> **GIVEN TASK**: Reproduce verbatim the rows below, starting at the row that contains "Contact Us (108, 2028)" and running through the final row, both included.

┌────────

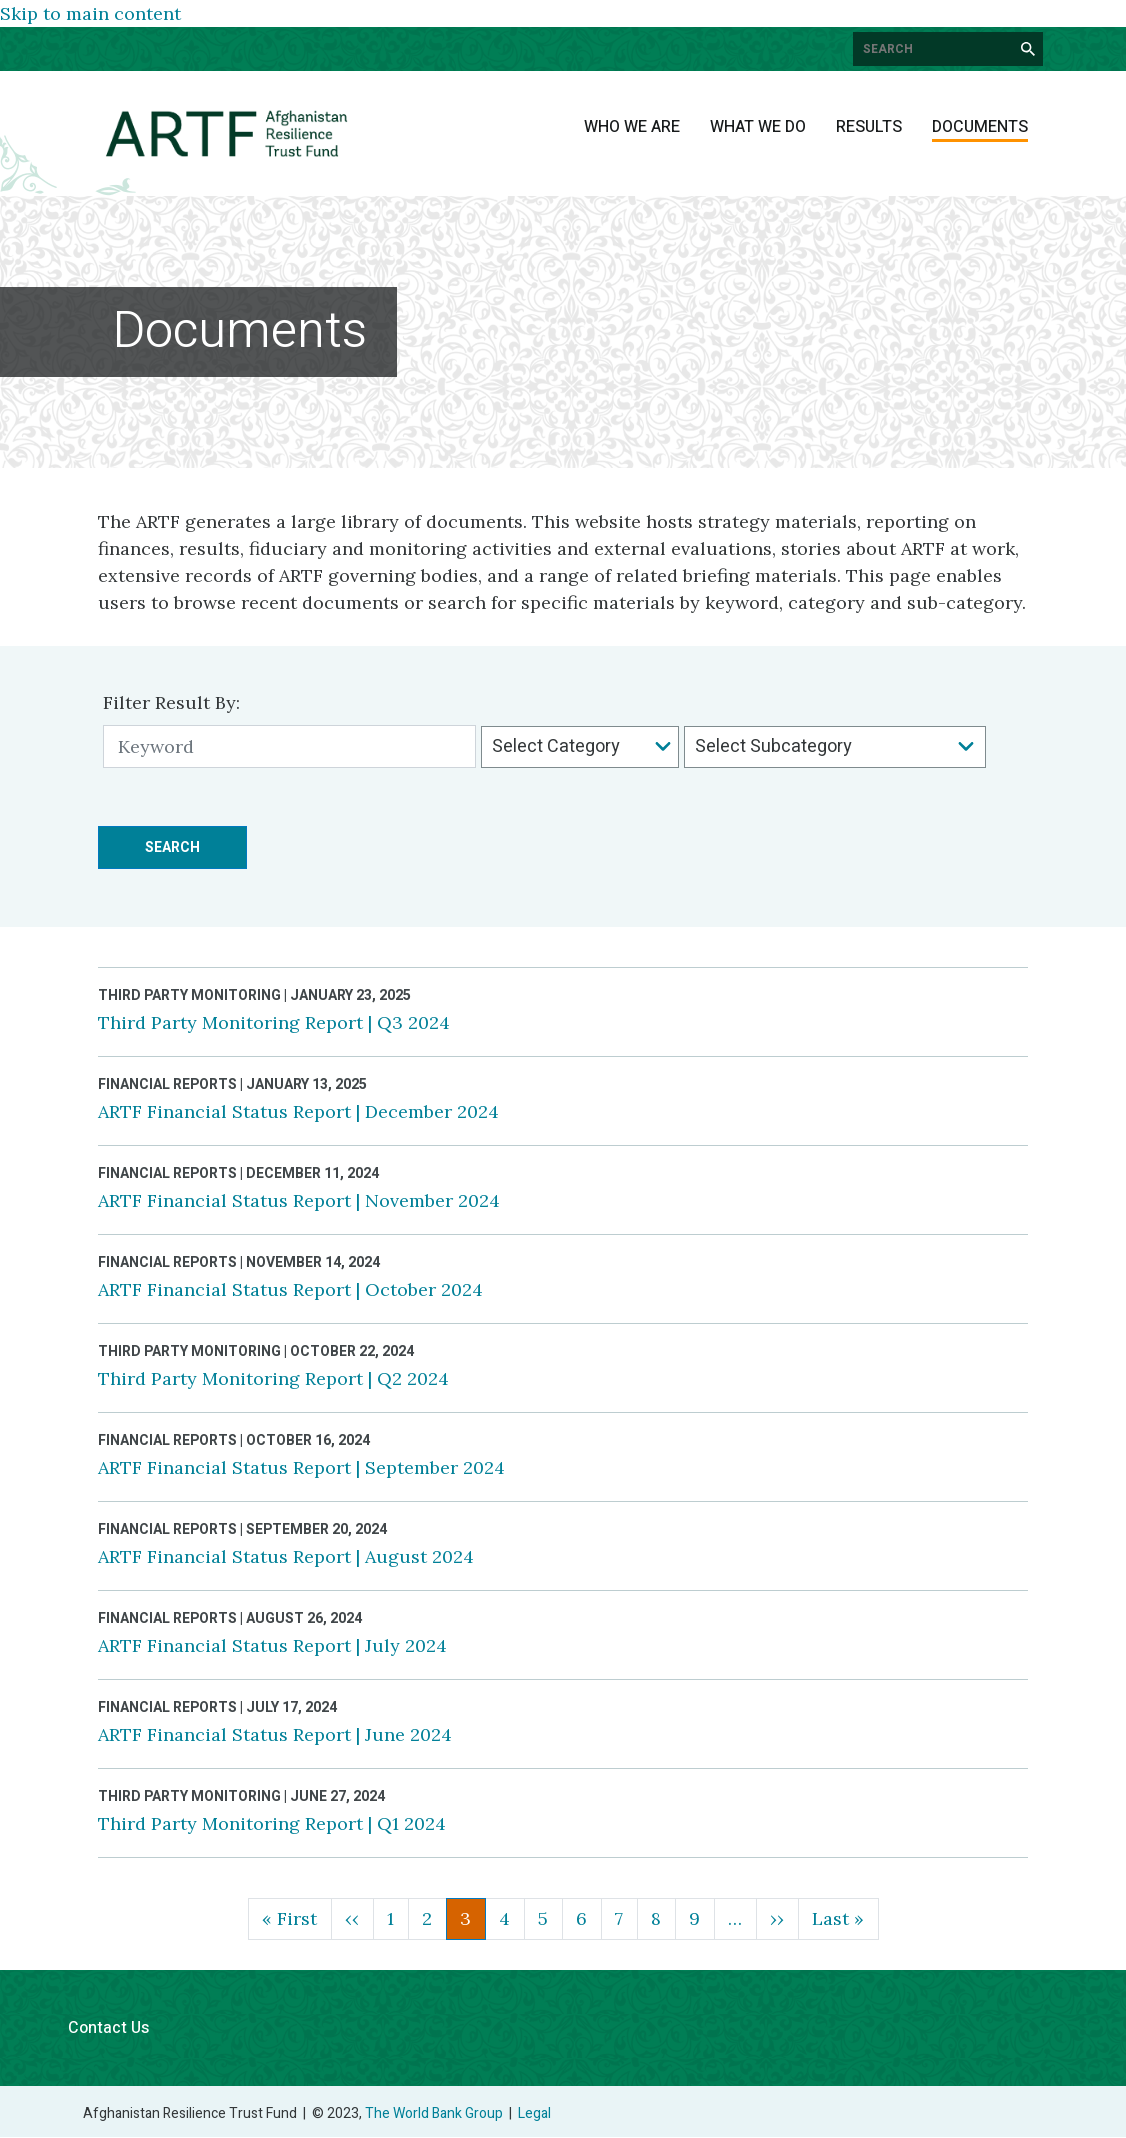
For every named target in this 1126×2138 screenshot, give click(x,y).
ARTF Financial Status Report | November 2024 (299, 1200)
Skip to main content (90, 13)
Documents (980, 127)
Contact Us (108, 2028)
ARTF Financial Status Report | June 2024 (275, 1734)
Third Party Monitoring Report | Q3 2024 (274, 1022)
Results (869, 127)
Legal (534, 2113)
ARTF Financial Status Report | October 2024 (290, 1289)
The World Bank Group (434, 2113)
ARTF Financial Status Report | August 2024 (286, 1556)
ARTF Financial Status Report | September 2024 (301, 1467)
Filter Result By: (171, 702)
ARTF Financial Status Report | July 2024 (272, 1645)
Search (172, 847)
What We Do (758, 127)
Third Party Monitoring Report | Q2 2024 (273, 1378)
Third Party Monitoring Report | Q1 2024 (272, 1823)
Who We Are (632, 127)
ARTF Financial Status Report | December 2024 (298, 1111)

└────────

> **REPLY**:
Contact Us (108, 2028)
ARTF Financial Status Report | June 2024 (275, 1734)
Third Party Monitoring Report | Q3 2024 (274, 1022)
Results (869, 127)
Legal (534, 2113)
ARTF Financial Status Report | October 2024 (290, 1289)
The World Bank Group (434, 2113)
ARTF Financial Status Report | August 2024 (286, 1556)
ARTF Financial Status Report | September 2024 (301, 1467)
Filter Result By: (171, 702)
ARTF Financial Status Report | July 2024 (272, 1645)
Search (172, 847)
What We Do (758, 127)
Third Party Monitoring Report | Q2 2024 (273, 1378)
Third Party Monitoring Report | Q1 2024 (272, 1823)
Who We Are (632, 127)
ARTF Financial Status Report | December 2024 (298, 1111)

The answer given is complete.